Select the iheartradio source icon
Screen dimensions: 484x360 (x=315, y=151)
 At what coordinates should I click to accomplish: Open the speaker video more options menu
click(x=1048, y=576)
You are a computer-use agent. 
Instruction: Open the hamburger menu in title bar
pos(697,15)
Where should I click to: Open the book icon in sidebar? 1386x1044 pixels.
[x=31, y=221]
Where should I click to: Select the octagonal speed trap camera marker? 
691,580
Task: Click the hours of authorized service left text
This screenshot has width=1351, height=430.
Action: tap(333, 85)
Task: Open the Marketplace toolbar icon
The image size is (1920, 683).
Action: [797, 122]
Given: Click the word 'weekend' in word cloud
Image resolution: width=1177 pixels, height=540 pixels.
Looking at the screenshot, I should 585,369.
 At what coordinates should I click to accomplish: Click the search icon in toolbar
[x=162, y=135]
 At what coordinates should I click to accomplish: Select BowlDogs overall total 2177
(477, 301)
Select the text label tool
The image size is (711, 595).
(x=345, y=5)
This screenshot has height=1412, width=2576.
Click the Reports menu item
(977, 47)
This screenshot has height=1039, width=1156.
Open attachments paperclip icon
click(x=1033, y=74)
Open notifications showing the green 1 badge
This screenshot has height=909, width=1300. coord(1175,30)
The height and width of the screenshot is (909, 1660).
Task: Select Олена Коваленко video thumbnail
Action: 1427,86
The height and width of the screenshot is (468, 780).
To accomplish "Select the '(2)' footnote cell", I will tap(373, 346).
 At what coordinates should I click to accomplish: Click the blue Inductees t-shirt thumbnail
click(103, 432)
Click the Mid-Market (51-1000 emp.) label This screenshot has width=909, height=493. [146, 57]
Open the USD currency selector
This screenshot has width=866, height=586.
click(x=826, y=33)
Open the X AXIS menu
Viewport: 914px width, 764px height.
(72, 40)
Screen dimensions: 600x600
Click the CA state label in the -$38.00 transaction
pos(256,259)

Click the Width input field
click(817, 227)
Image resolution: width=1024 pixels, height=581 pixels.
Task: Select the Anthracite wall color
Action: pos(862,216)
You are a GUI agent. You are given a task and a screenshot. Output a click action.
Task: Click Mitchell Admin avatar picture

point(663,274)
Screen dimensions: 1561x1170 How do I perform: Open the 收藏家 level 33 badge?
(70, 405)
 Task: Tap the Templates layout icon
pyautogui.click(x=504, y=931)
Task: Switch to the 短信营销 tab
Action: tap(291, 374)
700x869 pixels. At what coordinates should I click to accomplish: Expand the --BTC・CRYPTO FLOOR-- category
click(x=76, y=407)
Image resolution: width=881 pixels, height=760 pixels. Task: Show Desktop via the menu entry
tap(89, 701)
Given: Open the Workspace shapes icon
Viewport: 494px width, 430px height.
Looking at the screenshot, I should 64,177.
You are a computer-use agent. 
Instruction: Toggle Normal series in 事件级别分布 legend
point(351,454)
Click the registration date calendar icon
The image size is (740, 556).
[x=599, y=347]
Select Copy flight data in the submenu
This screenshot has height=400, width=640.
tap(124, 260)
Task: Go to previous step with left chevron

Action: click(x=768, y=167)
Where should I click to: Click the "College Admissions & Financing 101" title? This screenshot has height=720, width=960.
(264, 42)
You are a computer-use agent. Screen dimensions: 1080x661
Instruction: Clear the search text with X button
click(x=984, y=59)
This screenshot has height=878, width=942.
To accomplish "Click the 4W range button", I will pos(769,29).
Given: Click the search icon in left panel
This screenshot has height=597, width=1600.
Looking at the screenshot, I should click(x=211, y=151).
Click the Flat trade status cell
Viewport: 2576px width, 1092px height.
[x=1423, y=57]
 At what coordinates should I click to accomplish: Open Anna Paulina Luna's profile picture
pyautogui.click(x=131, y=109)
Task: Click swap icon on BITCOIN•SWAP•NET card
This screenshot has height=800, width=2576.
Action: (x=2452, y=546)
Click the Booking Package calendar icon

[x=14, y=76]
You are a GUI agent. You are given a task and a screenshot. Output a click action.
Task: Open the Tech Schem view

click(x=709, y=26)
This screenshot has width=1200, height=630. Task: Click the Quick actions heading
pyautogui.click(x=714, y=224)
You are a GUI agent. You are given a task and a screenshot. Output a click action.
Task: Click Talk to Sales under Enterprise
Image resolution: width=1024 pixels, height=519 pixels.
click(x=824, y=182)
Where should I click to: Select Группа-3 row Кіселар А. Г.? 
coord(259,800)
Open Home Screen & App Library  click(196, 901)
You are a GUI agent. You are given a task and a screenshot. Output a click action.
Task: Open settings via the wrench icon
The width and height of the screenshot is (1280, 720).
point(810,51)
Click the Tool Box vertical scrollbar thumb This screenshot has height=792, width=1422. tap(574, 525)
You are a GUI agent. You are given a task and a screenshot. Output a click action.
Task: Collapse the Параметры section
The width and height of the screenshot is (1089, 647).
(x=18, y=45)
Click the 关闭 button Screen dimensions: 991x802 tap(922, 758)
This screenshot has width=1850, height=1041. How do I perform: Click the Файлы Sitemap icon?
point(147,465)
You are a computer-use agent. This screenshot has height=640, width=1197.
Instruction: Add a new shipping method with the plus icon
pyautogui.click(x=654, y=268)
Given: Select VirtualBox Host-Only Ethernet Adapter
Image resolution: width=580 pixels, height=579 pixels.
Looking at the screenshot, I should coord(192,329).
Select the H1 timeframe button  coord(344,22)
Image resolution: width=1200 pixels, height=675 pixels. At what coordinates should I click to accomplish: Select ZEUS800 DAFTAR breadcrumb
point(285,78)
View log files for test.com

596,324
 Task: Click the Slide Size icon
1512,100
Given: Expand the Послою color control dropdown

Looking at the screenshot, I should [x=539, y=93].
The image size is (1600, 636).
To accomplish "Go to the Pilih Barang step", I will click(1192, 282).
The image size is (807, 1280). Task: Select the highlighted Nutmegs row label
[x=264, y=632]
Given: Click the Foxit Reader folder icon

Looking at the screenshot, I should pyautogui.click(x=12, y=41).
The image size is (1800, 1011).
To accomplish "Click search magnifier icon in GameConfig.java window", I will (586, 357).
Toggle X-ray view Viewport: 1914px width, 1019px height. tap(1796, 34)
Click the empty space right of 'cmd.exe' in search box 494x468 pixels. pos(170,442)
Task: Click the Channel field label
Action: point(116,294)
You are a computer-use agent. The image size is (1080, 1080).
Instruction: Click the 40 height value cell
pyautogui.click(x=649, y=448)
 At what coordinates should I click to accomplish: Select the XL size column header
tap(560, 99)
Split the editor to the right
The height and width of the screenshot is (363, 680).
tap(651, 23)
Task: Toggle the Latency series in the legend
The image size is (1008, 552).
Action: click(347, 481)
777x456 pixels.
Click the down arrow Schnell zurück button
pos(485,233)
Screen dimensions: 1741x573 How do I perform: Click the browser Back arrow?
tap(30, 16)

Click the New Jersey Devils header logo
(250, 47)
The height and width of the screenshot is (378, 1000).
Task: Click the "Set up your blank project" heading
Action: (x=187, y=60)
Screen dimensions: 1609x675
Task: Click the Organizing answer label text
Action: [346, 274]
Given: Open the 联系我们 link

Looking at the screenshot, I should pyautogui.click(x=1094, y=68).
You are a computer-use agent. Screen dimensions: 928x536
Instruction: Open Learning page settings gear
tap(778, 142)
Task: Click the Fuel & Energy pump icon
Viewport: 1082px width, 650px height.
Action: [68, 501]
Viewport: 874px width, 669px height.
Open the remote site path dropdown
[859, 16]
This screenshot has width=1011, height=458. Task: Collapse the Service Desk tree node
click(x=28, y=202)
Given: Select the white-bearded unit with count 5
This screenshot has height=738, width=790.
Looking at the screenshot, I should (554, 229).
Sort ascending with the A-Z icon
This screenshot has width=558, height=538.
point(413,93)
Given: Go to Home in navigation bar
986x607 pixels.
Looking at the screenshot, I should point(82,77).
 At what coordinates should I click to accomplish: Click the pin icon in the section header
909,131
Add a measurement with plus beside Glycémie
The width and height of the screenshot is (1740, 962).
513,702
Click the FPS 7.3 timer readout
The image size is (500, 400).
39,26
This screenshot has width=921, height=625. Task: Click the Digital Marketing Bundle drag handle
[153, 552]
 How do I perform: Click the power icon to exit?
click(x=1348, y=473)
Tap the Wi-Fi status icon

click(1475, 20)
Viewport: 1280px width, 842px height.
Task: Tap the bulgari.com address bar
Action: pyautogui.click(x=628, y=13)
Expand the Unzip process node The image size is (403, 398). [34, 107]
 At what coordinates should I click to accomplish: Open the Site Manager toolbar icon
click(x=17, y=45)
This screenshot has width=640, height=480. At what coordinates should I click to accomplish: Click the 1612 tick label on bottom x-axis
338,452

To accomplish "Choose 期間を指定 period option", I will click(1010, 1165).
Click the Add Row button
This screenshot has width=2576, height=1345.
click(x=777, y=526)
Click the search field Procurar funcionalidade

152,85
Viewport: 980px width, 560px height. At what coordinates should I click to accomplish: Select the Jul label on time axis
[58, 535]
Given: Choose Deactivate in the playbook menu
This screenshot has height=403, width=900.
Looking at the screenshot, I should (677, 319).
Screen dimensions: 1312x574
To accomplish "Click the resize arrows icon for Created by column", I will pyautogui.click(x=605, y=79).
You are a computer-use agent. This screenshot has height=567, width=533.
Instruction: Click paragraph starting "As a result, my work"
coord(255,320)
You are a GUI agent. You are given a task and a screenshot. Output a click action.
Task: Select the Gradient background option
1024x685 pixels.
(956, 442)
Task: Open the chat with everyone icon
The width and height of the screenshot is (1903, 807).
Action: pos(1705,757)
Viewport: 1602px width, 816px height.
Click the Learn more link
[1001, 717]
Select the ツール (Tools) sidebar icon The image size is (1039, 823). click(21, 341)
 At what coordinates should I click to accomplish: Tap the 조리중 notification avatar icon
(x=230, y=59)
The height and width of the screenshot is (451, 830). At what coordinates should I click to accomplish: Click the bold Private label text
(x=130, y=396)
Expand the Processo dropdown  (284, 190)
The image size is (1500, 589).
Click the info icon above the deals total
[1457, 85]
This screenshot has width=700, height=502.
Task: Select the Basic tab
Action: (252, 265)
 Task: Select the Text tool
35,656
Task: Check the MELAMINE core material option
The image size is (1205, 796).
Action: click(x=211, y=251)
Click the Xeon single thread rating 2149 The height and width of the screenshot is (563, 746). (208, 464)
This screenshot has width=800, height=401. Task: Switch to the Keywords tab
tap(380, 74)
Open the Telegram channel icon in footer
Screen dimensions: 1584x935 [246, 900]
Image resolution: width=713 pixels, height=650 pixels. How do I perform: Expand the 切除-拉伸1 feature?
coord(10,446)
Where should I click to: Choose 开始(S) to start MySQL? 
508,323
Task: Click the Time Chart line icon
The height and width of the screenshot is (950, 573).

====

### WHAT YOU WILL DO
Show, from the material above, each line that includes the string "Home".

### TASK RESPONSE
Open Home Screen & App Library  click(196, 901)
Given: Go to Home in navigation bar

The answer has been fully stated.